L'avis de... Patrick Artus, directeur de la recherche et des études de Natixis

« L’important est d’essayer d’anticiper les prochaines décisions de la BCE »

le 25/08/2011 L'AGEFI Hebdo

Dans quel contexte les trésoriers doivent-ils prendre leurs décisions ?

Début avril 2011, la Banque centrale européenne (BCE) a remonté son principal taux directeur de 1,25 % à 1,50 %. La remontée des taux courts devrait se faire lentement parce que la croissance sera inférieure aux anticipations de l’organisme central et que les prix des matières premières sont repartis à la baisse.
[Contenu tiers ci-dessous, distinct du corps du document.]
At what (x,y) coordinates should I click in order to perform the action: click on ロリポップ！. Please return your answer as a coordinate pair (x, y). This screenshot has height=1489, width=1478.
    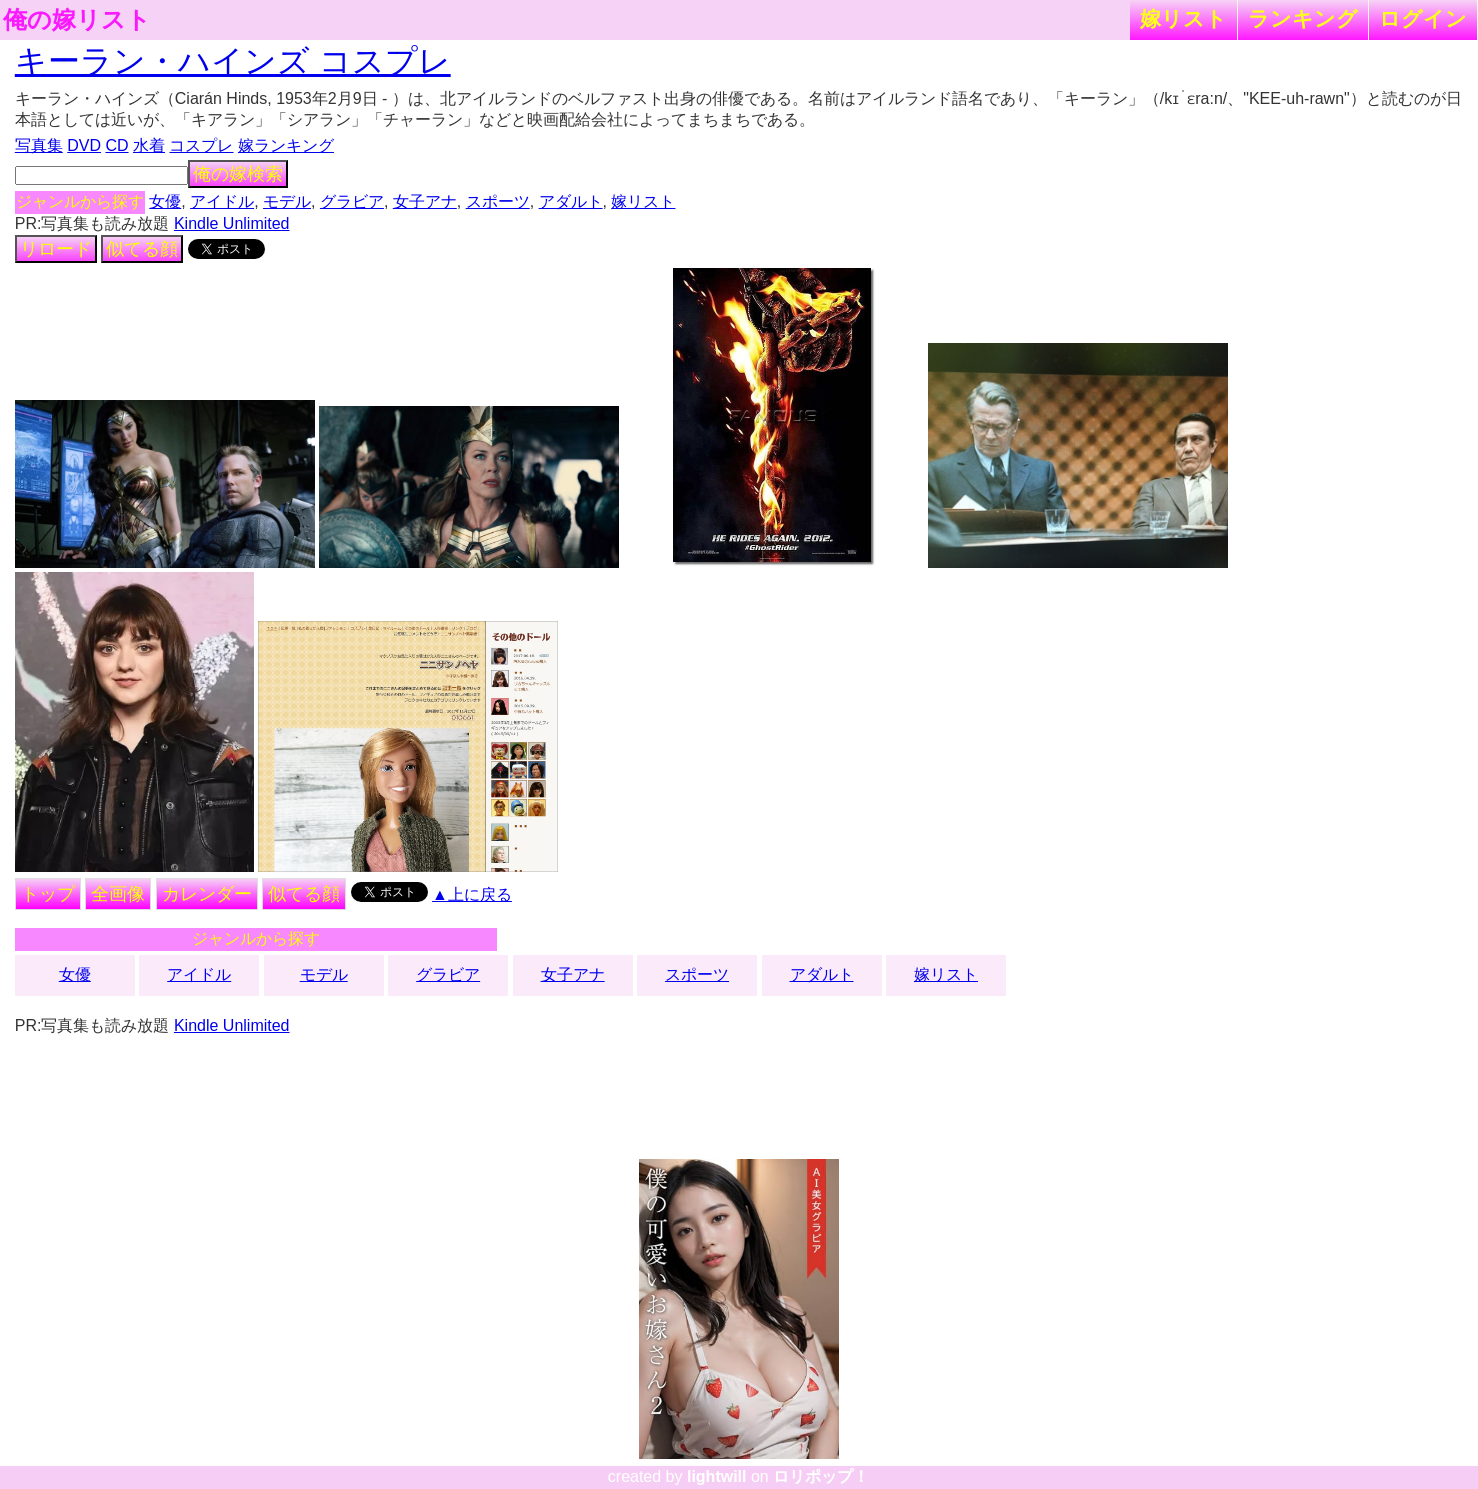
    Looking at the image, I should click on (821, 1476).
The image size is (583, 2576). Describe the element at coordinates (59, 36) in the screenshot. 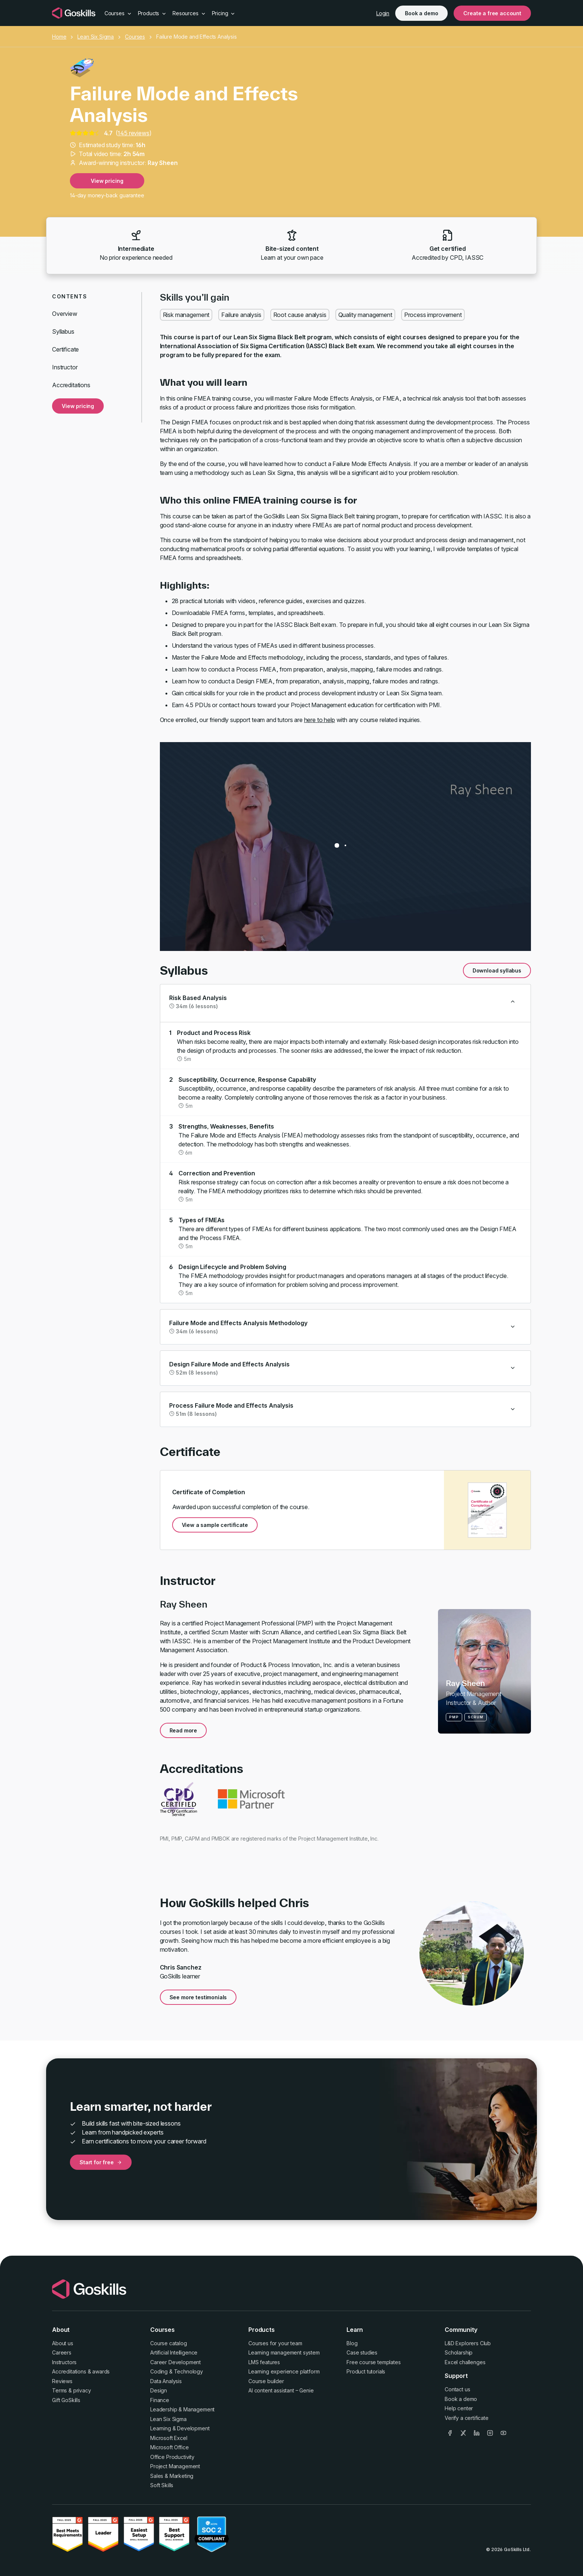

I see `Home` at that location.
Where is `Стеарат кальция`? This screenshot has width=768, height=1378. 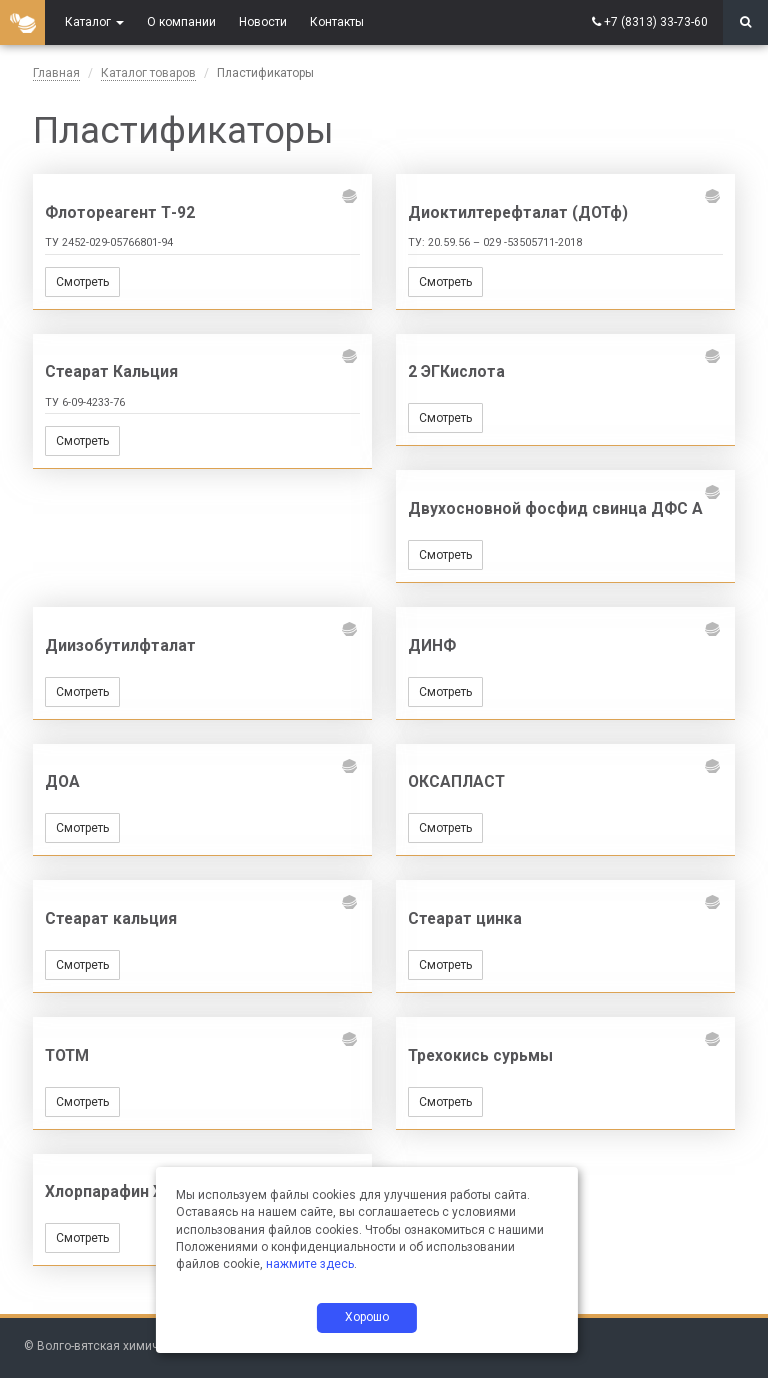 Стеарат кальция is located at coordinates (111, 919).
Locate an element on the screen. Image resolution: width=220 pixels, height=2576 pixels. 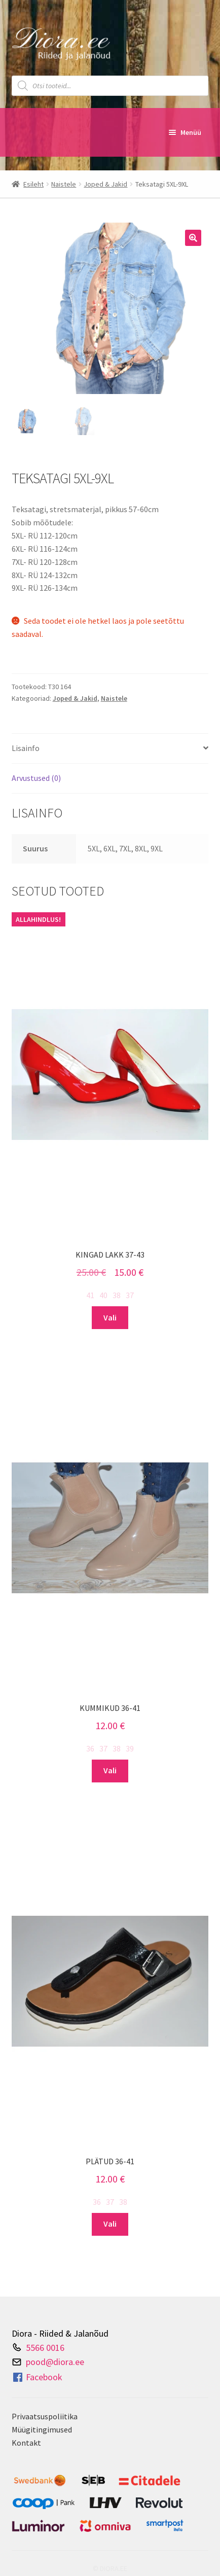
Müügitingimused is located at coordinates (42, 2429).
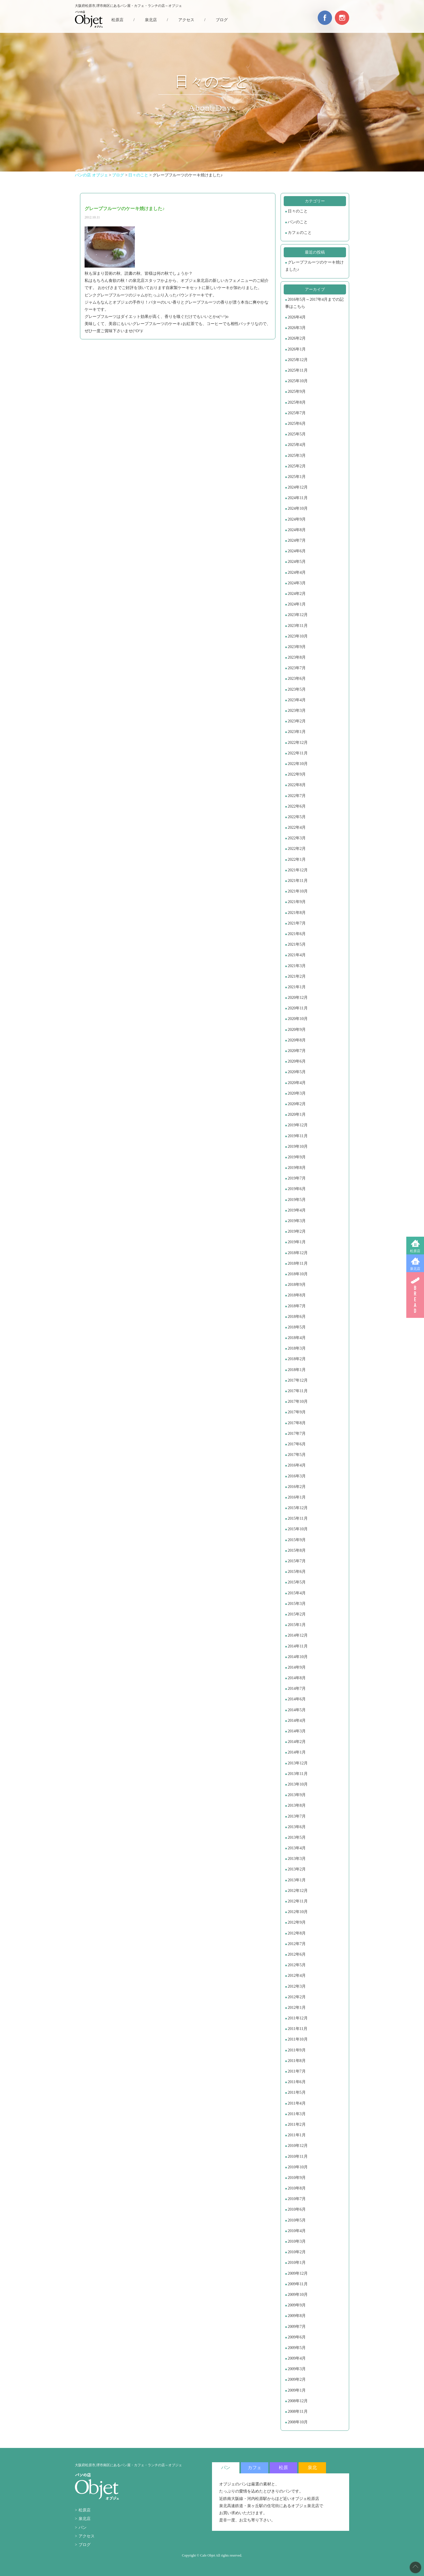 The height and width of the screenshot is (2576, 424). I want to click on 2015年2月, so click(297, 1614).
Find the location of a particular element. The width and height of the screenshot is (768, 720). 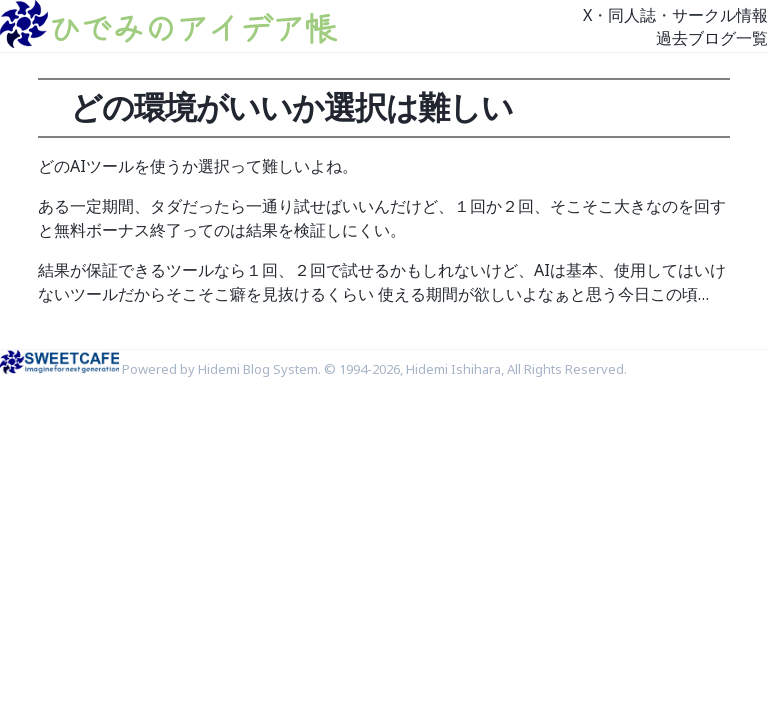

同人誌 is located at coordinates (632, 15).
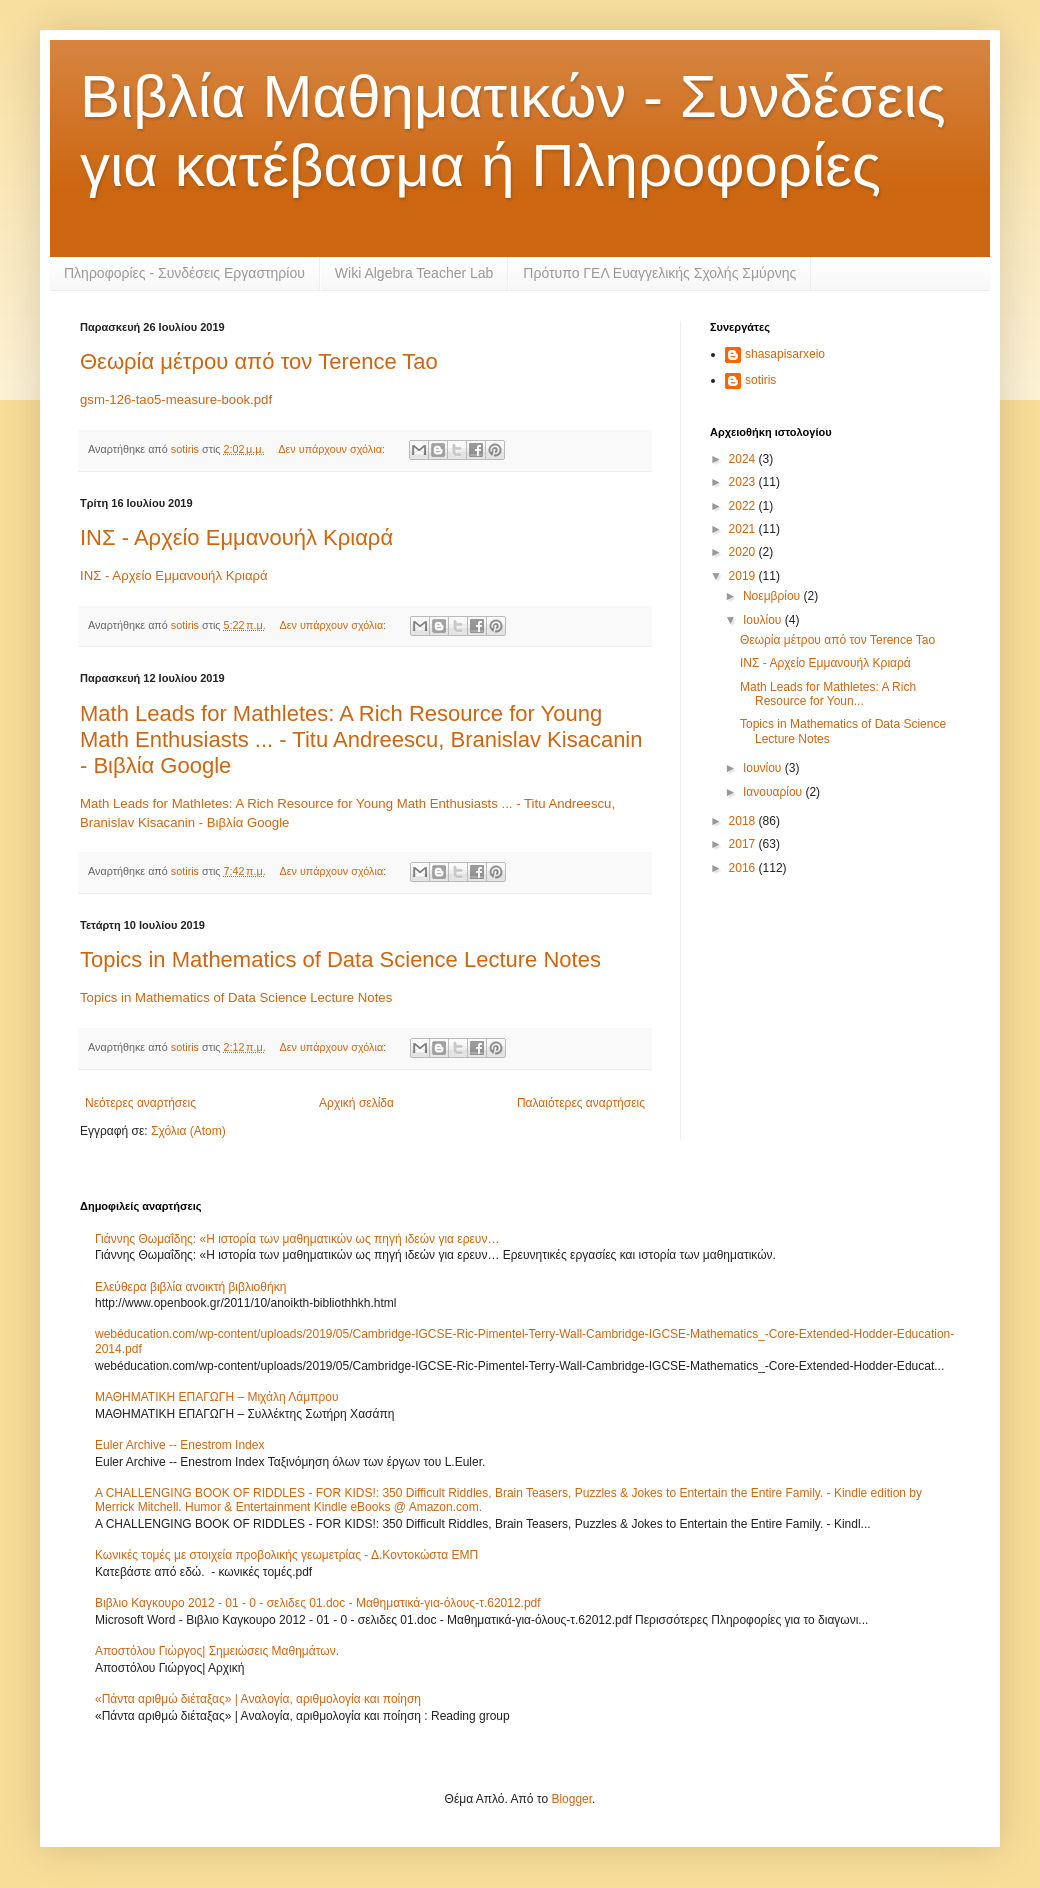 This screenshot has height=1888, width=1040. Describe the element at coordinates (188, 1131) in the screenshot. I see `Σχόλια (Atom)` at that location.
Avec un prix du baril plat, des prix alimentaires et des prix de métaux en reflux, l’inflation - qui atteint aujourd’hui 2,7 % - pourrait ne pas dépasser 1,5 % à la fin de l’année. Si la croissance recule elle aussi, comme c’est vraisemblable, à 1,5 %, il sera difficile à l’institut européen de justifier une hausse rapide des taux courts. Il n’est même pas certain qu’ils atteignent 2 % dans un an.

Pour ce qui est des taux longs, tout dépend de la référence prise en compte et de la façon dont la situation va évoluer dans la zone euro. Aujourd’hui, le taux moyen pondéré des dettes publiques de la zone est de 3,80 %. Mais il existe des écarts considérables entre les taux des obligations d’Etat des pays « cœur » (Allemagne, Pays-Bas, Finlande, France...) et ceux des pays estimés « à risque ». Parallèlement, les taux swap sont tirés vers le bas par la pression du Bund allemand. Si la crise perdure, nous allons conserver ces écarts de taux entre les deux catégories de pays, les produits référencés swap vont continuer à être tirés vers le bas par l’effet « valeur refuge » de la dette allemande, et la courbe des taux swap continuer à s’aplatir. En ce qui concerne l’Espagne et l’Italie, la stabilisation de leurs taux d’intérêt à long terme en dessous de 5 % n’est due qu’à la reprise des achats par la BCE. Si celle-ci cesse à nouveau ses achats de titres publics, la crise des dettes souveraines reprendra.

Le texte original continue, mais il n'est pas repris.